Here’s what differentiates it from the many other to-do list apps out there: you start by telling it what time you want to be finished by. Then, after you’ve added all your steps, it tells you what time you need to get started. An example use case would be preparing a Sunday roast. You know all the steps involved, and you know what time you want to sit down to eat, so what time do you need start your preparation?

We call it Tiny Planner. It’s not “done” in any meaningful sense of the word, and let’s face it, it probably never will be. What happens at hackdays, stays at hackdays …unfinished. Still, the code is public if anyone fancies doing something with it.

Hackfarm 2013 Hackfarm 2013

What made this project interesting from my perspective, was that it was one of them new-fangled single-page-app thingies. You know the kind: the ones that are made without progressive enhancement, and cease to exist in the absence of JavaScript. Exactly the kind of thing I would normally never work on, in other words.

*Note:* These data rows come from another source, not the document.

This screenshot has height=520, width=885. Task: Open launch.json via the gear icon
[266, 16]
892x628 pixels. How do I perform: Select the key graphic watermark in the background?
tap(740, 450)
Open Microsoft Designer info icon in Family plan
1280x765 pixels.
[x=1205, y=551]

It was …interesting. I though it would be a good opportunity to evaluate all the various JS-or-it-doesn’t-happen frameworks like Angular, Ember, and Backbone. So I started reading the documentation. I guess I hadn’t realised quite how stupid I am, because I couldn’t make any headway. It was quite dispiriting. So I left Graham to do all the hard JavaScript work and concentrated on the CSS instead. So much for investigating new technologies.

Hackfarm 2013

Partly because the internet connection at Hackfarm was so bad, we decided to reduce the server dependencies as much as possible. In the end, we didn’t need any server at all. All the data is stored in the browser in local storage. A handy side-effect of that is that we could offline everything—this may one of the few legitimate uses of appcache. Mind you, I never did get ‘round to actually adding the appcache component because, well, you know what it’s like with cache-invalidation and all that. (And like I said, the code’s public now so if it ever does get put into a presentable state, someone can add the offline stuff then.)

From a development perspective, it was an interesting experiment all ‘round; dabbling in client-side routing, client-side templating, client-side storage, client-side everything really. But it did feel …weird. There’s something uncanny about building something that doesn’t have proper URLs. It uses web technologies but it doesn’t really feel like it’s part of the web.

Anyway, feel free to play around with Tiny Planner, bearing in mind that it’s not a finished thing.

I should really put together a plan for finishing it. If only there were an app for that.

Hackfarm 2013

Saturday, August 31st, 2013

Tiny Games for Brighton

Look at the streets of Brighton for some games to play while you’re in town for dConstruct.

Saturday, July 2nd, 2011

Tiny-Ass Boba Fett « Chloe Weil

I can confirm that this crocheted mini Boba Fett is just about the cutest and simultaneously awesomest thing ever!

Monday, April 13th, 2009

tinyarchive.org

Blaine is doing his bit to battle the great linkrot apocalypse with an archive of short urls and their corresponding endpoints.

Sunday, August 26th, 2007

I CAN HAZ dot COM

Following on from a drunken evening in Brighton, there is now a LOLcat alternative to tinyurl.